Following are the other α-dystroglycanopathies reported in the literature:

Mutations in the fukutin-related protein (FKPP) (FKPP) gene cause congenital muscular dystrophy 1C (MDC1C) and LGMD 2I (LGMD2I). FKPP occurs in the Golgi complex and is involved in glycosylation of α-dystroglycan. Patients with MDC1C show a variety of symptoms. It can show the clinical presentation of MEB or WWS. Central nervous system and cardiac muscle involvement is known to occur.

The Large gene located on chromosome 22q12 is the 5th largest gene in the human genome. The Large protein is also considered a α-glycosyltransferase. It was originally discovered in a dystrophic mouse and later in humans with MDC1D (Longman, 2003).

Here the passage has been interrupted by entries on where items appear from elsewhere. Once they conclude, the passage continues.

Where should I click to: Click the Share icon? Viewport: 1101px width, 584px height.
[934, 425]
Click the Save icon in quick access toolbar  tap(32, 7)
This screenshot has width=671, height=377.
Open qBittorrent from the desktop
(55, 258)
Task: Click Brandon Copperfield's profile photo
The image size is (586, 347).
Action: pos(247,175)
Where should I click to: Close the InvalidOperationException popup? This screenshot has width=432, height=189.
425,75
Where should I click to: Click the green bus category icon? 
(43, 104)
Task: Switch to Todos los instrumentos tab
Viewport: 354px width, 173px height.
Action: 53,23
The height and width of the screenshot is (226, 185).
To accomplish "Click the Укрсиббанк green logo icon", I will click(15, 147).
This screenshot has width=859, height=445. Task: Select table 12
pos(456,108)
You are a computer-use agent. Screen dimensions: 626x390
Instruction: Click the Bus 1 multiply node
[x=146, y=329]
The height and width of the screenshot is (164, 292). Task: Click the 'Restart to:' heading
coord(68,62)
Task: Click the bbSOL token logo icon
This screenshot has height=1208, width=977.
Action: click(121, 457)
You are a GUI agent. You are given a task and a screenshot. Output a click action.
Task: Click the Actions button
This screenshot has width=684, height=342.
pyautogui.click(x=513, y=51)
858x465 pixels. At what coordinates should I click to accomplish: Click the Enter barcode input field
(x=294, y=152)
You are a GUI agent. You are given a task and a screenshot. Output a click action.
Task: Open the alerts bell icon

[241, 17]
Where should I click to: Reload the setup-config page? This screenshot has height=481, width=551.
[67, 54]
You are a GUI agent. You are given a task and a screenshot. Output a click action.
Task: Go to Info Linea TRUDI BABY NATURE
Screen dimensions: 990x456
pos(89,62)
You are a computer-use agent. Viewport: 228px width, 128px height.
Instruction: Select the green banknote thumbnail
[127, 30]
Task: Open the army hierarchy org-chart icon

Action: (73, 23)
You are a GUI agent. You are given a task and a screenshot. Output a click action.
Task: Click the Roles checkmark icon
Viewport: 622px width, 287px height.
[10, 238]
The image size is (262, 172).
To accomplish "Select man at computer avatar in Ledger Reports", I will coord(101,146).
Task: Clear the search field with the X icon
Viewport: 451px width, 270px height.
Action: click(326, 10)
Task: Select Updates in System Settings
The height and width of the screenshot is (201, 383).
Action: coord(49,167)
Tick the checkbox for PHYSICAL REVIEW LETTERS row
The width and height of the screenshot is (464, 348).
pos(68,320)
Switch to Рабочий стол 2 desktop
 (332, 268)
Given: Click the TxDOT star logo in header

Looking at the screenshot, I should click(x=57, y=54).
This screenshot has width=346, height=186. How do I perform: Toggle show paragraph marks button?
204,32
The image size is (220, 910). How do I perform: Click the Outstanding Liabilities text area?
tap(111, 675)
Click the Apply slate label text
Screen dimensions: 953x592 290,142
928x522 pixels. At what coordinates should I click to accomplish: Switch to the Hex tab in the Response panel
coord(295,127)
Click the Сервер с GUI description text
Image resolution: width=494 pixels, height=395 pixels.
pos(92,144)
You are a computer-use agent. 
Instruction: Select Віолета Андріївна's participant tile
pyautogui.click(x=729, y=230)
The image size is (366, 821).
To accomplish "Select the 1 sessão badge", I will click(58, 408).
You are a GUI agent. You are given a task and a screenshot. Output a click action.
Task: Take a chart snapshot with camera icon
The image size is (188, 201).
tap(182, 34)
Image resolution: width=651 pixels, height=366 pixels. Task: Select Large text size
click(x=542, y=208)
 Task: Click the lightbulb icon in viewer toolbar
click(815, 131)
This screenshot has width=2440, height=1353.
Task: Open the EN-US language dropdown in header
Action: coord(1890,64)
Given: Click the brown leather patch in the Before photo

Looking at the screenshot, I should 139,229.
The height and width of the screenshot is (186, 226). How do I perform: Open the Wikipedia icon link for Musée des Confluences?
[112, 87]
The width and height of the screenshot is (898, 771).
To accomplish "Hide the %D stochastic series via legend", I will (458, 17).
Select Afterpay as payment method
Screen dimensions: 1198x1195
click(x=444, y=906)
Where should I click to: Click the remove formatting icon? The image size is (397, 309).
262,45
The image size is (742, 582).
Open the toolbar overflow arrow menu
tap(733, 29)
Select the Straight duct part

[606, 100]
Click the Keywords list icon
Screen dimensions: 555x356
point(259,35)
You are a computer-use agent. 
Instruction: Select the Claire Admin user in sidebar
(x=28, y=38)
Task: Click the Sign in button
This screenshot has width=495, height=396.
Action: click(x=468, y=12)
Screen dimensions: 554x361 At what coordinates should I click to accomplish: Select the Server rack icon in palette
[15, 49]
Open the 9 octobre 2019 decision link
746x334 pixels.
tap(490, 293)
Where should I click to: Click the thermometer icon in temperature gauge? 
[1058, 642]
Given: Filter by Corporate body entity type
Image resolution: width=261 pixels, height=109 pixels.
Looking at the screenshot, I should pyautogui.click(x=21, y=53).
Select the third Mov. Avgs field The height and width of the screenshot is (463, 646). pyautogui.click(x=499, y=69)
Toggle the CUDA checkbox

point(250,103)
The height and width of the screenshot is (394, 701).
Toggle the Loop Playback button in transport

Histopathological findings in muscle specimens obtained from patients with MDC1C and MDC1D include dystrophic changes. Using antibodies against the glycosylation-epitope of the α-dystroglycan, Jimenez-Mallebrera (2009) demonstrated reduced staining of α-dystroglycan in patients with mutations in the POMT1, POMT2 and POMTGnT1 genes; however, these findings were not observed in patients with mutations in the FKPP and Large genes.

(4) Rigid spine muscular dystrophy and multi-minicore myopathies

Spinal rigidity is not a specific symptom but can occur in several conditions including AD-EDMD secondary to mutations in the LMNA gene. However, CMD associated with spinal rigidity was first described as an independent entity by Dubowitz et al. in 1973. Whether it was “a syndrome in search of a name” was clarified following the discovery of mutations in the selenoprotein N1 (SEPN1) gene located on chromosome 1q36 (Moghadaszadeh, 1998, 1999) in this condition, which was later named rigid spine muscular dystrophy (RSMD1). Selenoprotein is a glycoprotein localized to the endoplasmic reticulum and is involved in the oxidative stress response and calcium homeostasis. It is significantly expressed in fetal tissues and is considered to play a role in muscle development. Mutations in SEPN1 lead to myopathy with the presence of Mallory bodies. The term “SEPN-related myopathy” was proposed by Ferreiro in 2004.

The clinical presentation includes poorly developed musculature, kyphoscoliosis, and respiratory failure in severe cases. Histopathological findings show a mild degree of myopathic change that is occasionally associated with uneven distribution of oxidative enzymes, resulting in minicore formation.

Multicore disease was first described by A. G. Engle et al. (1971) as a benign non-progressive myopathy in children. Histopathologically, it is characterized by multiple small cores devoid of mitochondria distributed in the sarcoplasm. Subsequently, other studies documented multiminicore myopathy as a concomitant feature of several conditions that occur in association with mutations in the SEPN1, RYR1, and myosin heavy chain 7 (MYH7) genes (Cullup, 2012) among others. Therefore, it is appropriate to refer to these disorders as multiminicore myopathies.